September 11, 2003

Issue Entrepreneurship

In July I wrote a longish entry, "It's hard to predict", where among others things I stressed the importance of what I call 'network thinking'. I concluded that section by saying "the strongest advice I could give to any individual or business is to become sensitive to where you fit in your networks, learn to think in terms of nodes and connections and the complex interactions and feedback between them, and be conscious of the dynamics of your patterns of connection. Whether you are aware of it or not, your success or failure is going to bound up in how well or not you identify, create and navigate your networks."

I was pleased to find the other day a piece by Philip Agre, whose work I have long admired, making a similar point:

"Successful people, in my experience, engage in a great deal of issue entrepreneurship, repeatedly evolving their issues and expanding their networks as they go along. A well-chosen issue will identify what sociologists call a structural hole: a bunch of people, preferably already well-connected in other ways, who ought to know one another but don't. By identifying such an issue, the issue entrepreneur spots an opportunity to become centrally located in newly emerging social networks -- a position that can generally be converted to some kind of advantage, even if the details of that advantage are not necessarily clear at the outset. There is nothing wrong with this. It is a powerful way of understanding the world, and I wish that everyone knew how to do it. Yet this central skill of social life is a mystery to almost everyone, with the result that society is filled with misguided theories, e.g., that power is completely seamless and static, or that success is simply a matter of hard work or else entirely arbitrary."

Posted by richard at 11:50 AM (0 comments)

September 10, 2003

The other September 11th

Thirty years ago on September 11th there was an attack from the air on another building of symbolic importance. Then it was La Modena - the Presidential Palace in Santiago de Chile - and the planes were Chilean Air force jets. While the numbers killed in the Palace were relatively small, about 3000 disappeared in the events that followed and thousands more were imprisoned, tortured, forced into exile or lived in fear. This too was an assault on a country with a democratically elected government by people who believed they had God on their side.

There will be others better qualified than me who will no doubt be drawing parallels between the two September 11ths over the next few days. What I would like to draw attention to is another less remarked loss from the first - the destruction of a cybernetic system designed to run a national economy in real time.
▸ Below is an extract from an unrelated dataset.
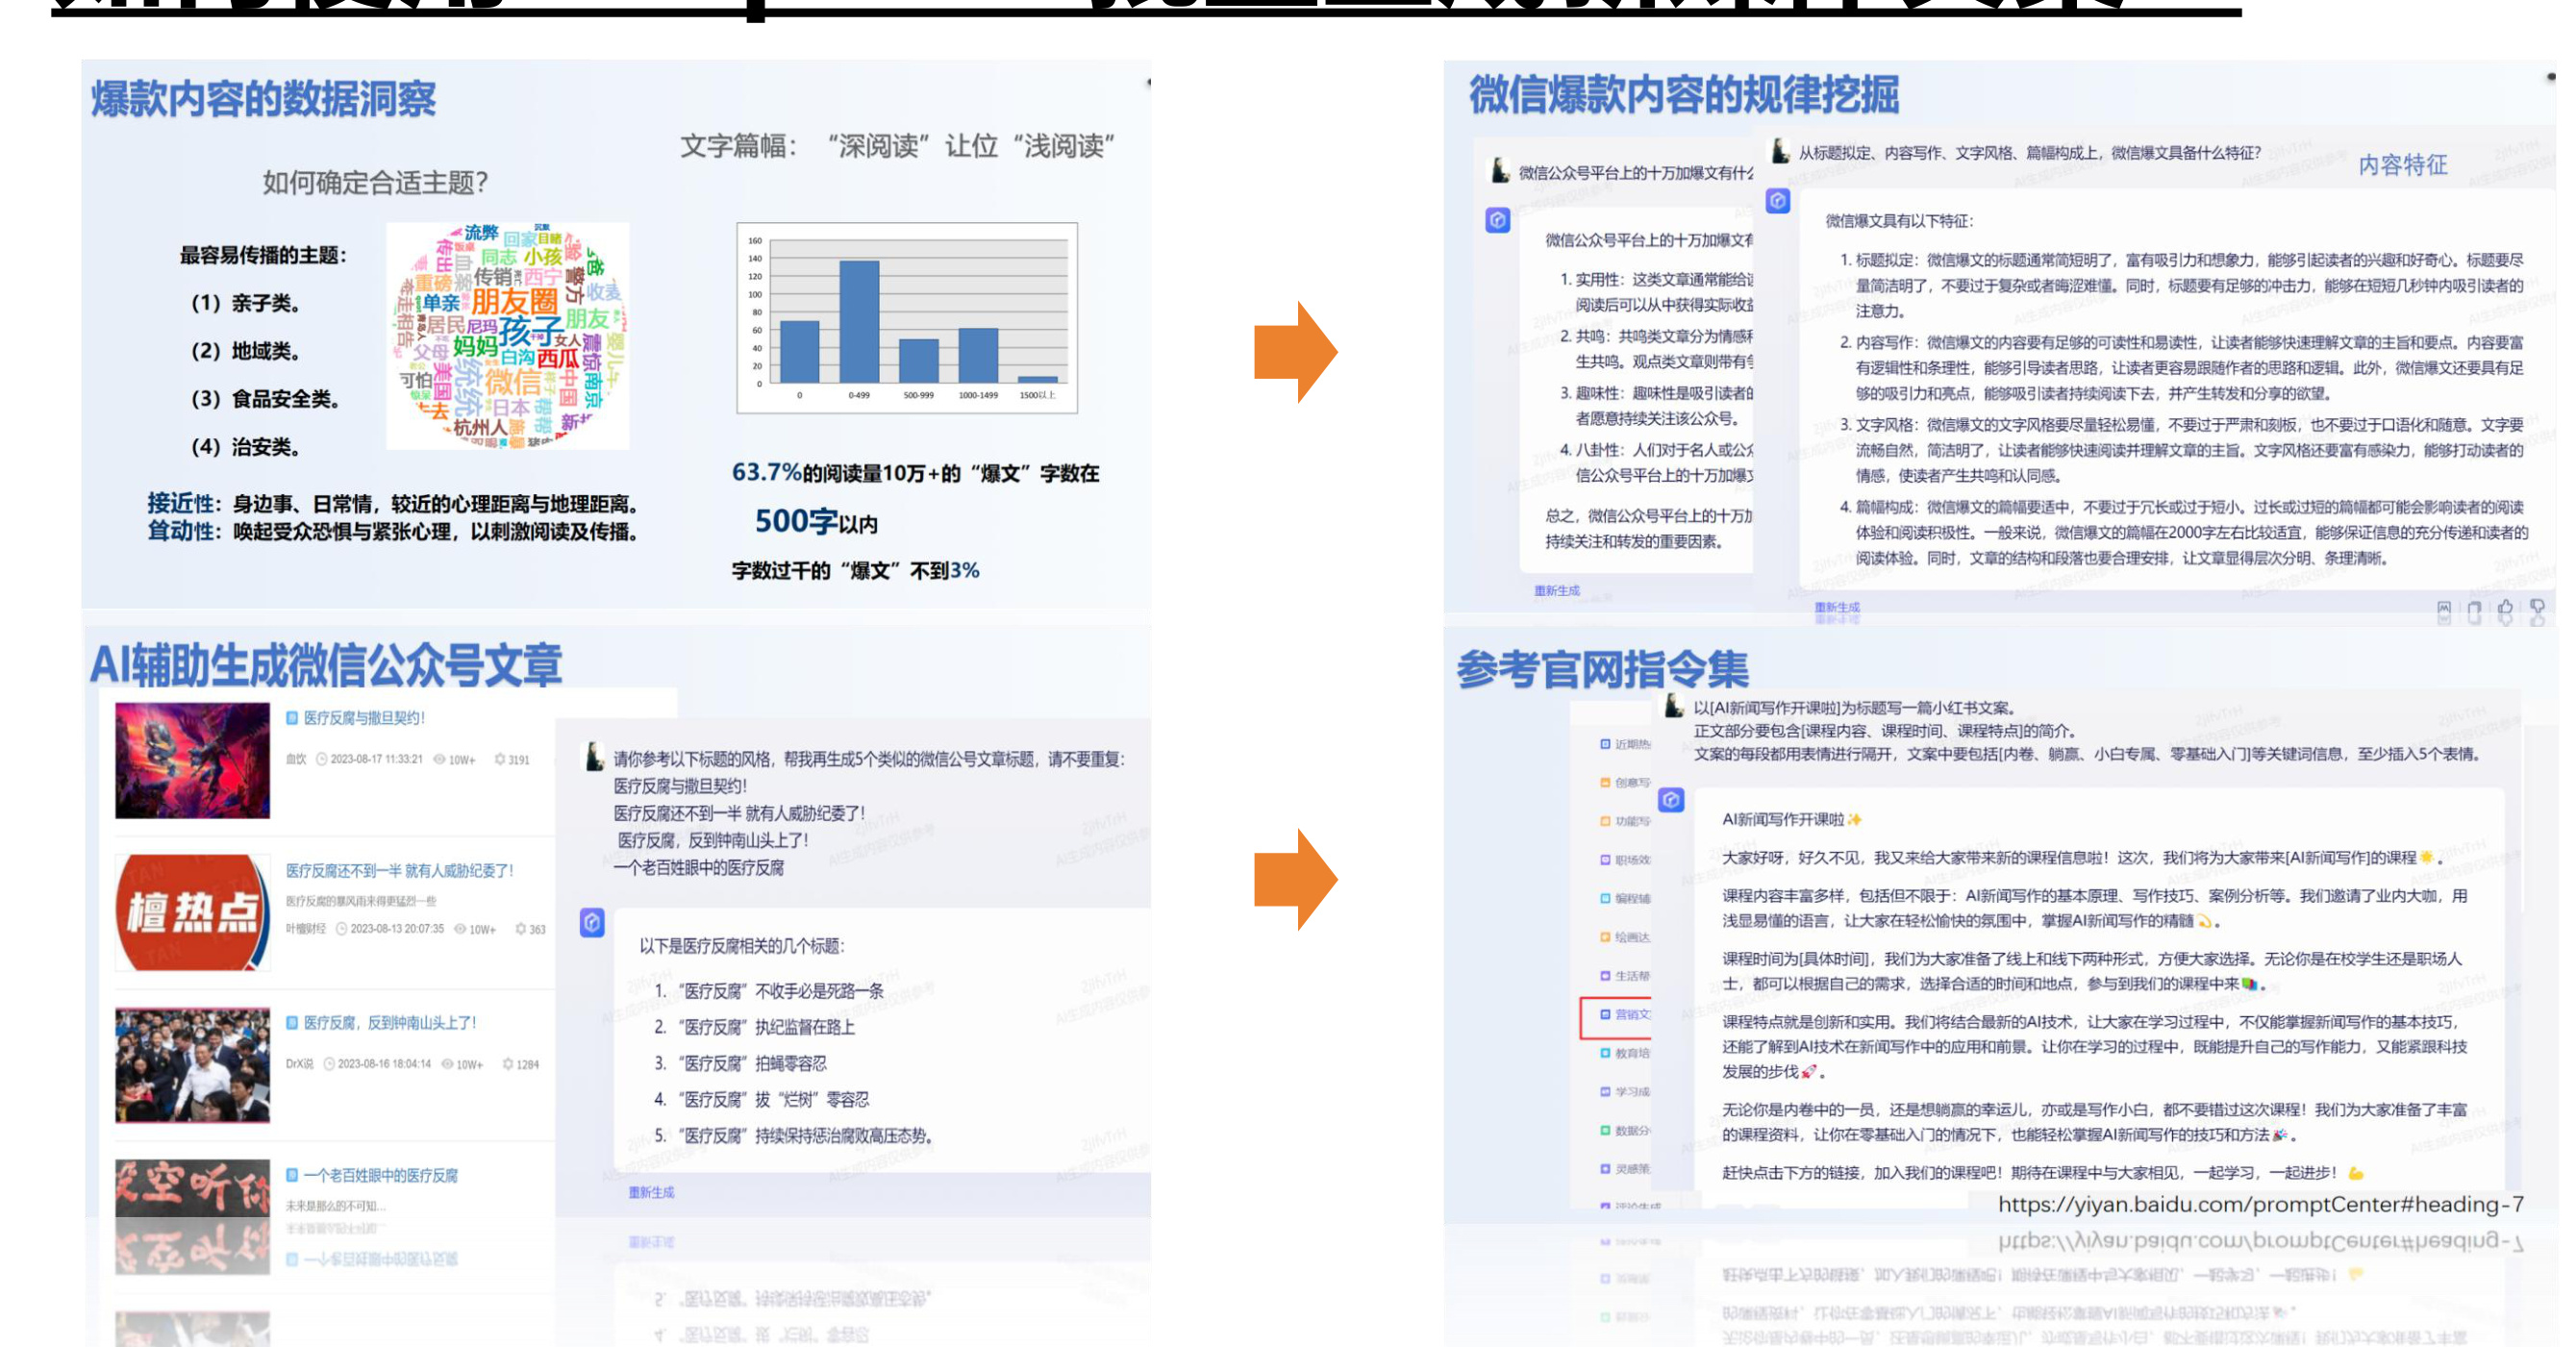The image size is (2576, 1347).
Task: Click the tallest bar labeled 0-499
Action: 859,320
I touched on this in a paper,"As We Might Learn: Vannevar Bush where are you now?" when I wrote:

""... the only large scale attempt to apply cybernetic insights into running a national economy in real time, under the Allende government in Chile in the early seventies, was ruthlessly crushed as a side effect of the US-backed coup 1973. Destroying a democratically elected government, torturing, killing and disappearing thousands of people and installing a military dictatorship is the kind of crime that the forces of organised stupidity have committed for years, in both the East and the West. But destroying an experiment from which we could have learned much, whether it succeed or failed, without even realising they were doing so, is an almost unprecedented triumph of stupidity. I am using 'stupidity' here in a very precise, even technical way. In this definition it is the inability of the brain or any other part of nature to accept useful information, learn from it, and act intelligently on it.""

I was reminded of this by an article in the Guardian by Andy Becket, "Santiago Dreaming", where he gives his account of Stafford Beer's team's work on setting up this system in Chile. One irony I hadn't known was that on September 10th the team was measuring up a room in the Presidential Palace for an updated control centre. A further irony was that despite reports in some of the Western press, including the New Scientist, that Beer was establishing a totalitarian "Big Brother" system, when the Military that took over looked at it, "they found the open, egalitarian aspects of the system unattractive and destroyed it."
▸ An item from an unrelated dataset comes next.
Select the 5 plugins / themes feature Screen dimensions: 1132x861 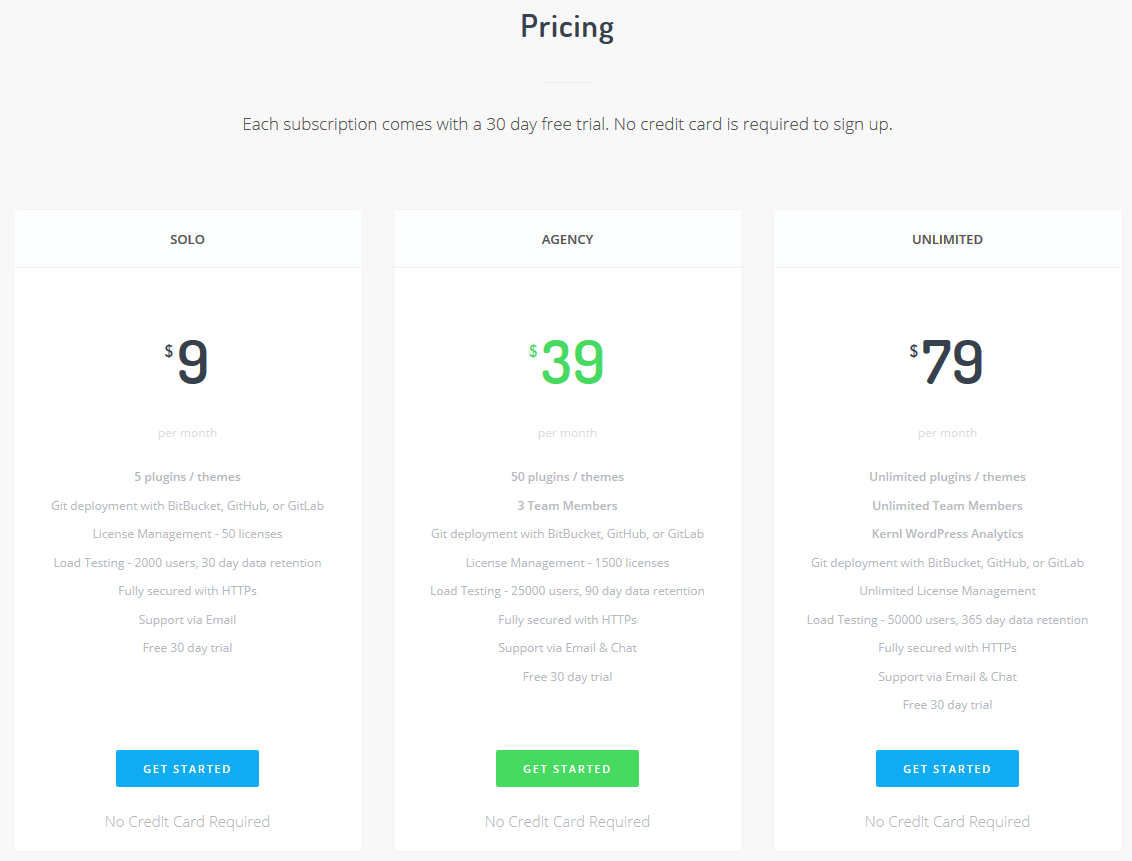[187, 476]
Now, while I have adopted many of Beer's ideas and insights into my own thinking, I have some doubts about the viability and practicality of his total system. The Chilean experiment could have been an important test for his ideas and if he was right, we might have been able to manage our world more effectively. Equally, if he was wrong, we would know that we had to look elsewhere. In any case, the experiment was cut short and when and if another opportunity to find out whether it would work will arise is unclear.

Stafford Beer died last year, but before he died he gave an address at the University of Valladolid, "What is Cybernetics?" (PDF). Curiously, it gives this piece a kind of symmetry, because he gives a cybernetic interpretation of the events September 11th 2001 as well a wider discussion of his ideas and of his experience in Chile. In these days of over simple ideas and theories it is well worth a read.